Comparing the CAPE ratio for the MSCI USA Index—which tracks large and midcap U.S. equities, and the MSCI EAFE Index—which tracks large and midcap equities across 21 developed countries in Europe, Asia, Canada, and Australia, Asness found that U.S. stocks traded at a record high valuation relative to their international peers in 2021, and remain near those levels even now. And “valuations count,” the hedge funder argued. “Research has shown, and simple economic logic would support, that countries selling at lower valuations (lower price to fundamentals) should have a higher long-term expected return.”

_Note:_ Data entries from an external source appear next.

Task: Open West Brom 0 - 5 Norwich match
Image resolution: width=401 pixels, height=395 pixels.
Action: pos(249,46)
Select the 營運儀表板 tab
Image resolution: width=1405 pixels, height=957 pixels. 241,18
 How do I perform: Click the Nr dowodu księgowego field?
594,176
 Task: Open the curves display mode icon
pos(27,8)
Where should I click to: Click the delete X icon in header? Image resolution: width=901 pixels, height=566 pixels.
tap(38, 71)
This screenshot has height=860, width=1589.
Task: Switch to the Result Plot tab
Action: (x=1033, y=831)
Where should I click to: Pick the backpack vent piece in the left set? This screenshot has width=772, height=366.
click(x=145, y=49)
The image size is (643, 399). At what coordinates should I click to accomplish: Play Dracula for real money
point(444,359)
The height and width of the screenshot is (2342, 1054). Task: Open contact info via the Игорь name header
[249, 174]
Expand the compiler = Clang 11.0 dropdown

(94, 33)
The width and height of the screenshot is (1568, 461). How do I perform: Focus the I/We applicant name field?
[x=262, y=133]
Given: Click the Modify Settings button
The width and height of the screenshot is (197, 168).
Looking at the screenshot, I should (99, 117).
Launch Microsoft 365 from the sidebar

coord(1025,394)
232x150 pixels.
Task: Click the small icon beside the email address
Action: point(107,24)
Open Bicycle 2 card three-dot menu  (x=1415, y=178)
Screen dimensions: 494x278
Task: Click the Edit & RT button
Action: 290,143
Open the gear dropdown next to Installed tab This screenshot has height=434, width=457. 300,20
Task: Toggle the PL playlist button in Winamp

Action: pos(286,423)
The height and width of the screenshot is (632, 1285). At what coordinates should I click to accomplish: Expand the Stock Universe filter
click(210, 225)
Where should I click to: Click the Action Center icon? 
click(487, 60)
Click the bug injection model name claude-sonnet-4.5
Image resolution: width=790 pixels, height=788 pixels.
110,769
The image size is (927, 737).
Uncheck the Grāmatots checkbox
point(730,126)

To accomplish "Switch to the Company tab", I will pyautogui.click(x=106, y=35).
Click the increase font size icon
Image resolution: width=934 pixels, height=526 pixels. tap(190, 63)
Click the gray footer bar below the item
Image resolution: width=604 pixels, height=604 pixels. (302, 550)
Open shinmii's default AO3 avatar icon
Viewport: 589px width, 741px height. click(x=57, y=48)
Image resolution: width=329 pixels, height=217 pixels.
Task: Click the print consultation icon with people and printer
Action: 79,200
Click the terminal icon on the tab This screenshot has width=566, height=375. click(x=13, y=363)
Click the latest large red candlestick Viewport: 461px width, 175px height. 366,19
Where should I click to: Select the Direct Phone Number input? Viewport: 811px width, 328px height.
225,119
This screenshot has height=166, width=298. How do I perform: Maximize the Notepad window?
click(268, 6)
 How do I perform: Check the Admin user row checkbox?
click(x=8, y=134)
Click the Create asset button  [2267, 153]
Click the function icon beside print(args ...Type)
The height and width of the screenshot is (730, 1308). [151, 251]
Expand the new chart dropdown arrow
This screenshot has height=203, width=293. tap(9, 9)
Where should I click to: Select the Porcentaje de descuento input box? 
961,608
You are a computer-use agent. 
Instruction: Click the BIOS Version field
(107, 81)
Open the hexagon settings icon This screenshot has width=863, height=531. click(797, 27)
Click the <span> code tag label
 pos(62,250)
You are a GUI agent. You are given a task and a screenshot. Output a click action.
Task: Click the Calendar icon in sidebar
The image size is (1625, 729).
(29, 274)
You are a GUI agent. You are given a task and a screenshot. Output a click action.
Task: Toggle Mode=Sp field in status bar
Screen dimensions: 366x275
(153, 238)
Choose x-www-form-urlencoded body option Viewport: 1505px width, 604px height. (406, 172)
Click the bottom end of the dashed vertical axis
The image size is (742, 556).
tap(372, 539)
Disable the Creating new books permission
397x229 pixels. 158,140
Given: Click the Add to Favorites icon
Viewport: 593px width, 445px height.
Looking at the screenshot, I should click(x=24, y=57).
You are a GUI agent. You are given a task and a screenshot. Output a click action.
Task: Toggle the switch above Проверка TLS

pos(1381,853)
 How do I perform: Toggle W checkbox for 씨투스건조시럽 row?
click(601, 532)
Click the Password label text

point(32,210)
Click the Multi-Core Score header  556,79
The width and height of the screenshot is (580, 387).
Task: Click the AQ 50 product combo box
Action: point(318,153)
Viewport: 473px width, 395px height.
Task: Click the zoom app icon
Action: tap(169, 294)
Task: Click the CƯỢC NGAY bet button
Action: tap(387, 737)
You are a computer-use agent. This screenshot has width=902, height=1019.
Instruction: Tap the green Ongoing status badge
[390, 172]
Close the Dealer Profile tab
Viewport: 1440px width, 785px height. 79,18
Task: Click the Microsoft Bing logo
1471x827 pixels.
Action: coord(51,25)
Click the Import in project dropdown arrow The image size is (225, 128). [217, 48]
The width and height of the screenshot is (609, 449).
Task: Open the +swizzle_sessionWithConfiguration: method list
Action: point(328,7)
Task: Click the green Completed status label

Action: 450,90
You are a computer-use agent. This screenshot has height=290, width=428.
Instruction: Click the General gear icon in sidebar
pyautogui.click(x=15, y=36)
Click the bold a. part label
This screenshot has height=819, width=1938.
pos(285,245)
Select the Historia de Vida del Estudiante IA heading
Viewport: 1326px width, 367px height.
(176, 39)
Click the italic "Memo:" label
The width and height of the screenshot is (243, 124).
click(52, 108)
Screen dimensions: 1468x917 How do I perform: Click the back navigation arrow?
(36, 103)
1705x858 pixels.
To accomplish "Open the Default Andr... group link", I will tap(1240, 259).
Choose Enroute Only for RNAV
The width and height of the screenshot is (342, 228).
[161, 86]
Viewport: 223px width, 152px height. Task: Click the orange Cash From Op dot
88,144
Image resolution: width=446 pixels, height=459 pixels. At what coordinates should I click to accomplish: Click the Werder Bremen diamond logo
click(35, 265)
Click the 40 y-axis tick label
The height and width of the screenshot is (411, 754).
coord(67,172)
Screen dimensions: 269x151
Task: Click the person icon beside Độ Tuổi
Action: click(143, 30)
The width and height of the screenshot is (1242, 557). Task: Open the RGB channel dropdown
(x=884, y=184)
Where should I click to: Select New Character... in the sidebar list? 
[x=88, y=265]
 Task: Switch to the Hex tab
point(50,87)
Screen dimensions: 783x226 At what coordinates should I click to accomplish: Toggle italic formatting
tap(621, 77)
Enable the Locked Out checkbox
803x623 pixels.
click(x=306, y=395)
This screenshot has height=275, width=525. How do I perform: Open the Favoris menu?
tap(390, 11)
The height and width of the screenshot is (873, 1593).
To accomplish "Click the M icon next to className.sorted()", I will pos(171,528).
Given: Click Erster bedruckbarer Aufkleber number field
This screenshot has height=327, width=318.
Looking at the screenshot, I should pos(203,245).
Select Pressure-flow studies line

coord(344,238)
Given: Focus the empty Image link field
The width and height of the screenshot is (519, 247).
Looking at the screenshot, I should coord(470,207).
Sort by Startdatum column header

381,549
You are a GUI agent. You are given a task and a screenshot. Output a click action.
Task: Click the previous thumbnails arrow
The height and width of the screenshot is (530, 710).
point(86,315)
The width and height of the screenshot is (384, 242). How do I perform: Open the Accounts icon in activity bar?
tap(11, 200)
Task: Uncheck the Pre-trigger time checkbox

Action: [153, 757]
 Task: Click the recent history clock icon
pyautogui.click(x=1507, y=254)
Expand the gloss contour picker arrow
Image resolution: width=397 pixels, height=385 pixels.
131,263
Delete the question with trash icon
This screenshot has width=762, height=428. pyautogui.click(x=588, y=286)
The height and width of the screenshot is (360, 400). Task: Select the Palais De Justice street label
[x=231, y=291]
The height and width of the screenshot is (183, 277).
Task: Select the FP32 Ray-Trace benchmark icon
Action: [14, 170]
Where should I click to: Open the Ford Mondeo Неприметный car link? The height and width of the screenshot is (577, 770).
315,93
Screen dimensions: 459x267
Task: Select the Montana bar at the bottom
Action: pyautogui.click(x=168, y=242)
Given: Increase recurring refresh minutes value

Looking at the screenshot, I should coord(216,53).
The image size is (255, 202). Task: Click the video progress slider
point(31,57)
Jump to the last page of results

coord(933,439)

It may make sense to pay attention to Asness’s call, too, as the hedge funder has had a career full of repeated success. Starting at Goldman Sachs Asset Management’s “quantitative research” desk in the early ’90s while finishing up a Ph.D. in finance at the University of Chicago, Asness helped develop a mathematical approach to investing that used models to identify patterns in markets.

By 1995, Asness’s group started an internal hedge fund at Goldman that returned 140% to investors its first year. The fund was eventually rolled out to the public as the Goldman Sachs Global Alpha Fund, and in just two years Asness was at the helm of the quantitative research group that managed $7 billion within the firm.

Asness then took his mathematical approach to investing to AQR Capital Management in 1998, founding the firm alongside David Kabiller, John Liew, and Robert Krail and growing it into one of the world’s largest hedge funds. In 2011, Fortune detailed AQR’s transition from a quantitative hedge fund meant only for institutional investors into an investment firm that also offers mutual funds and private funds for average consumers.

It hasn’t always been smooth sailing for Asness, though. After a lengthy period of subpar returns between 2018 and 2020, some investors fled AQR in 2021. But the hedge funder proved his mettle last year. 

The S&P 500 might have dropped roughly 20%, but multiple AQR funds managed a record performance, Bloomberg reported in January, citing unnamed sources. The Equity Market Neutral Global Value and Global Macro strategies, for example, returned 44.7% and 42.0% net of fees, respectively. And the AQR’s longest-running strategy, called Absolute Return, netted 55% before fees last year, its best performance since 1998.

Asness isn’t alone in his view that international equities are a solid option for investors either. While U.S. equities have outperformed their international counterparts eight out of the past 10 years, according to data from BlackRock, when U.S. markets have down years, international stocks offer upside. Historically, international stocks outperformed 96% of the time when U.S. stocks returned less than 6% in a year, and 100% of the time when U.S. stocks returned less than 4%.

“Despite lagging in recent years, international stocks have performed strongly throughout history, outperforming U.S. stocks during nearly half of all time periods over the last 50 years,” BlackRock’s researchers wrote in a recent report. “With lower returns forecasted for U.S. stocks over the coming years, international stocks may be primed to outperform.” 

UBS Global Wealth Management CIO Mark Haefele also said in a Wednesday note that he believes investors should “diversify beyond the U.S. and growth stocks.”

“After a strong start to the year, U.S. equities are pricing a high chance of a soft landing for the U.S. economy, yet tighter credit conditions, declining corporate earnings, and relatively high valuations all present risks,” he wrote. “By contrast, we like emerging market stocks, powered by a weaker dollar, rising commodity prices, strong earnings growth, and China’s stronger-than-expected recovery, alongside select opportunities in Europe.”